Discurso, en resumen, penetrante y desconsolador como una autopsia. Y –sino político de Azaña– completamente estéril.

PRESAGIO

Azaña volverá a gobernar. Lo traerá a lomos, otra vez, con rugidos revolucionarios, aunque sea alrededor de las urnas, la masa que escuchaba su voz el 20 de octubre. Azaña volverá a tener en sus manos la ocasión cesárea de realizar, aun contra los gritos de la masa, el destino revolucionario que le habrá elegido dos veces. De nuevo España, ancha y virgen, atemorizada y esperanzada, le pondrá en ocasión de adueñarse de su secreto. Sólo si lo encuentra tendrá un fuerte mensaje que gritar contra el rugido de las masas rojas que lo habrán encumbrado. Pero Azaña no dará con el secreto: se entregará a la masa, que hará de él un guiñapo servil, o querrá oponerse a la masa sin la autoridad de una gran tarea, y entonces la masa lo arrollará y arrollará a España.

¿Pesimismo?
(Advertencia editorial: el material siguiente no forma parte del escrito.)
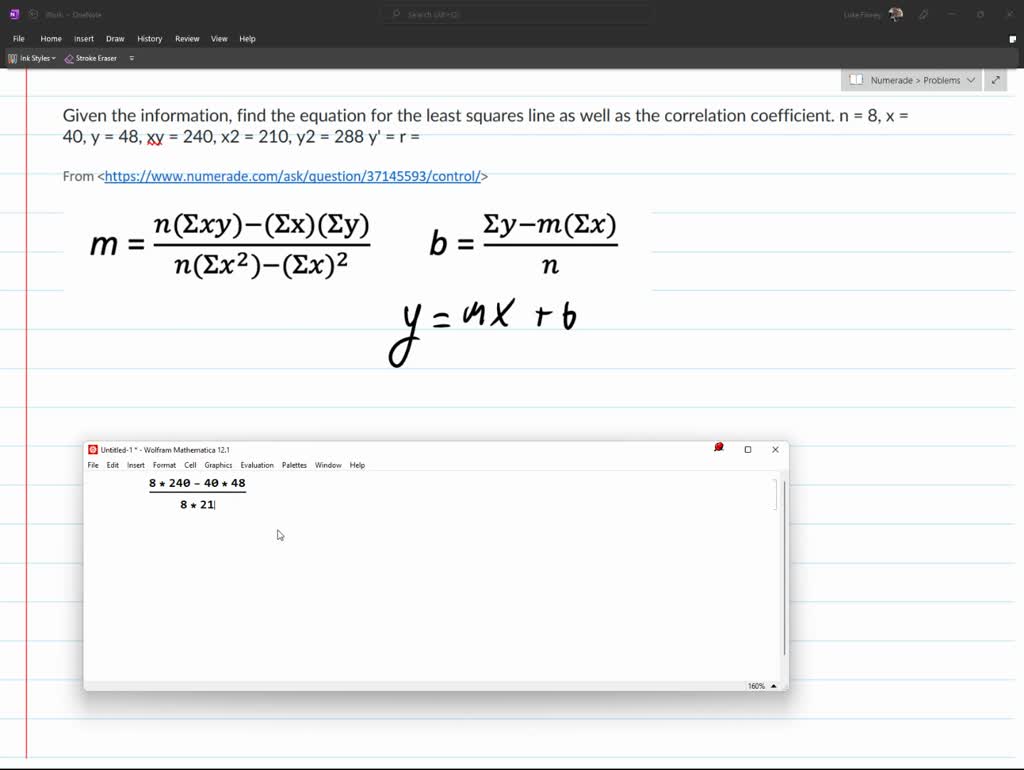The height and width of the screenshot is (770, 1024).
Task: Click the OneNote app icon in title bar
Action: pos(14,14)
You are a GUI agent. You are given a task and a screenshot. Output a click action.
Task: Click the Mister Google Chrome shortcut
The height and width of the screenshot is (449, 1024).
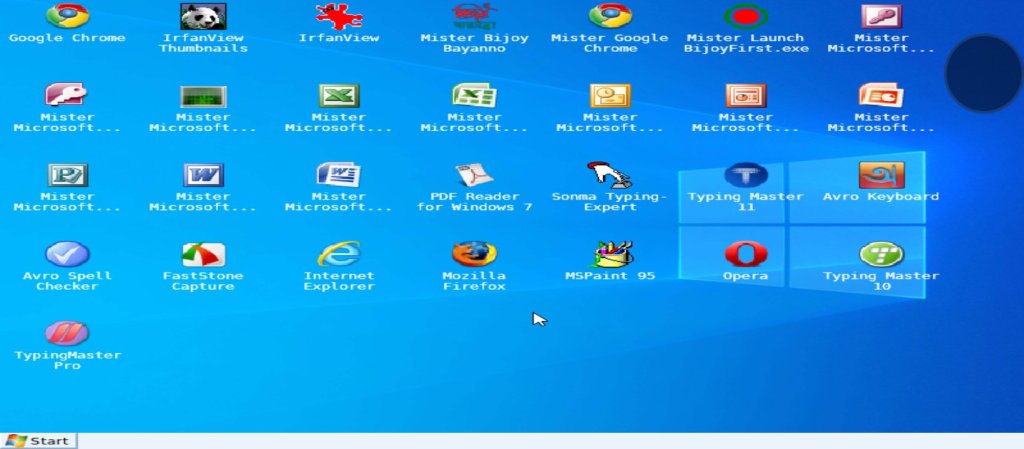tap(610, 17)
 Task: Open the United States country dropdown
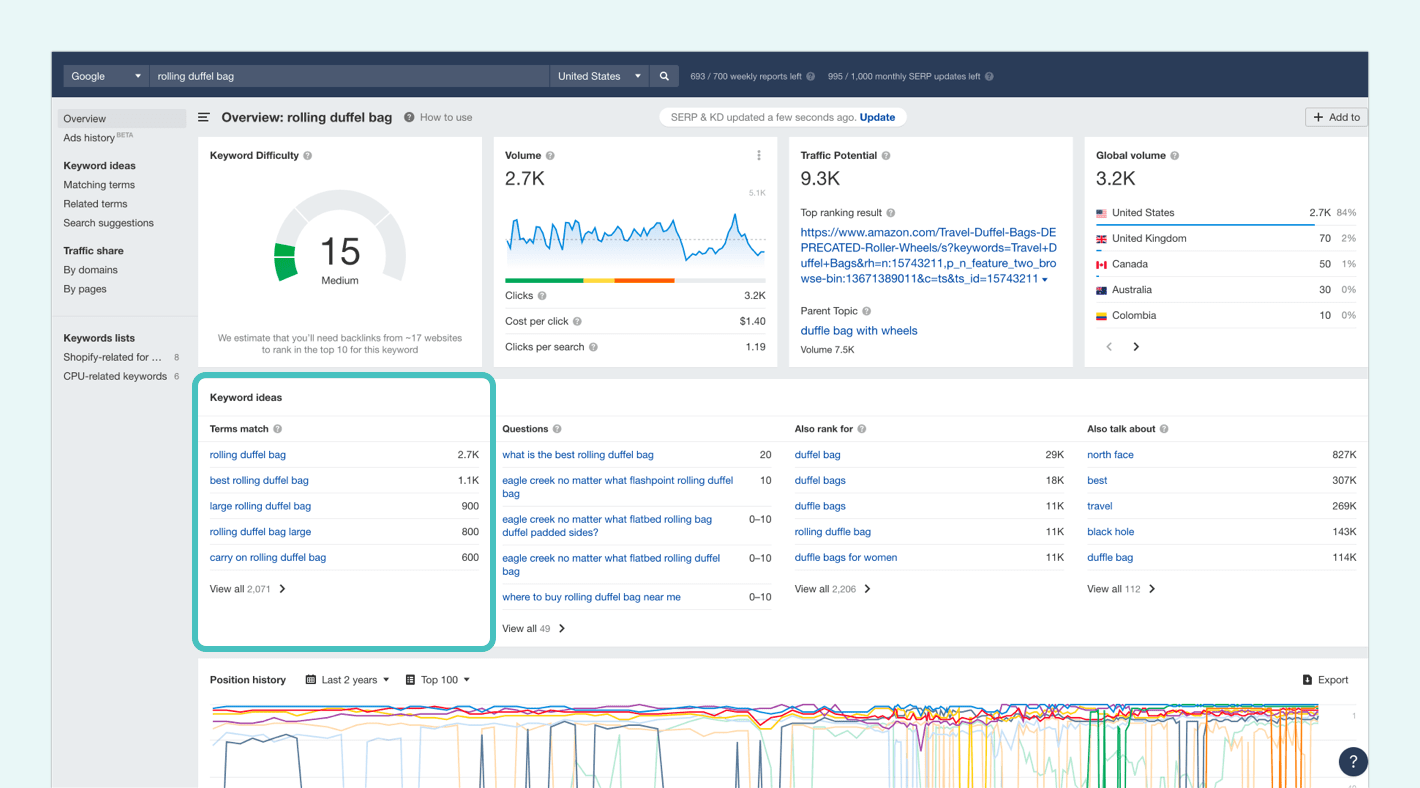click(598, 75)
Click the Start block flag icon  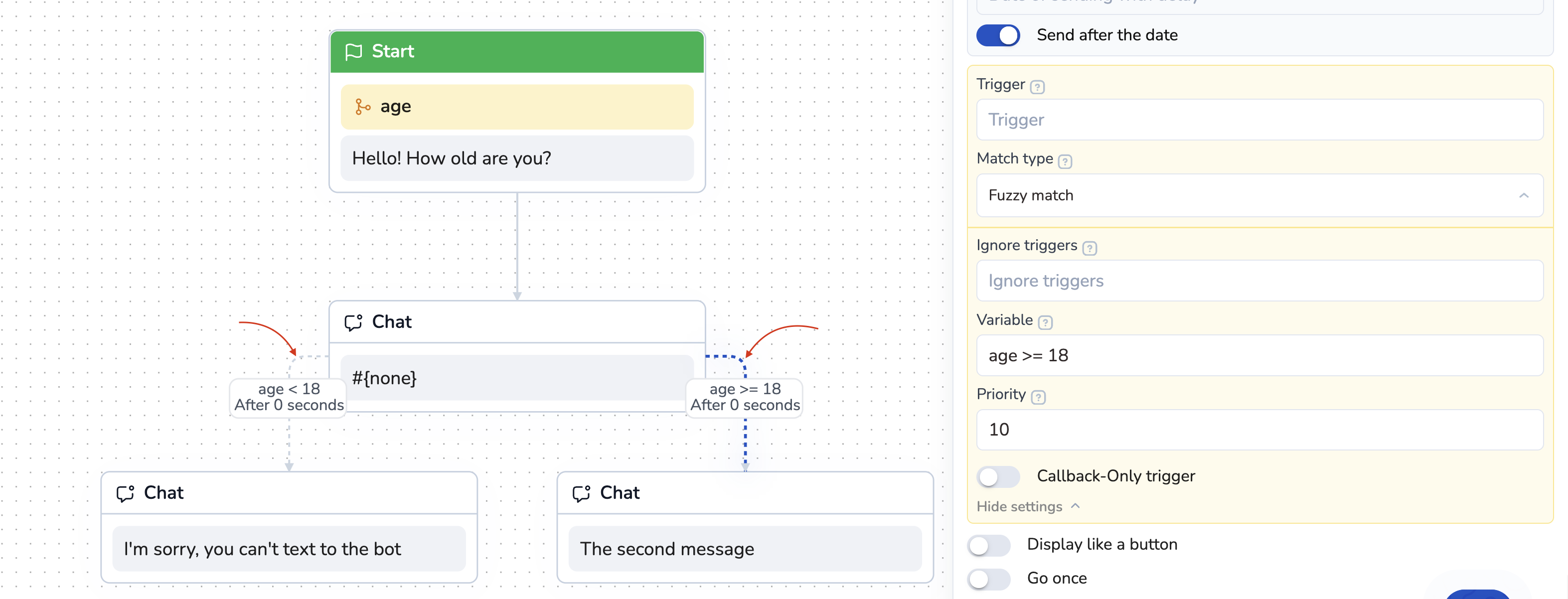pyautogui.click(x=353, y=52)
No. De nosotros depende. De todos nosotros. Contra la anti España roja, sólo una gran empresa nacional puede vigorizarnos y unirnos. Una empresa nacional de todos los españoles. Si no la hallamos –¡que sí la hallaremos!, nosotros ya sabemos cuál es–, nos veremos todos perdidos. Incluso Azaña, que pasará al recuerdo de nuestros hijos con la maldición de quien destruyó dos ocasiones culminantes.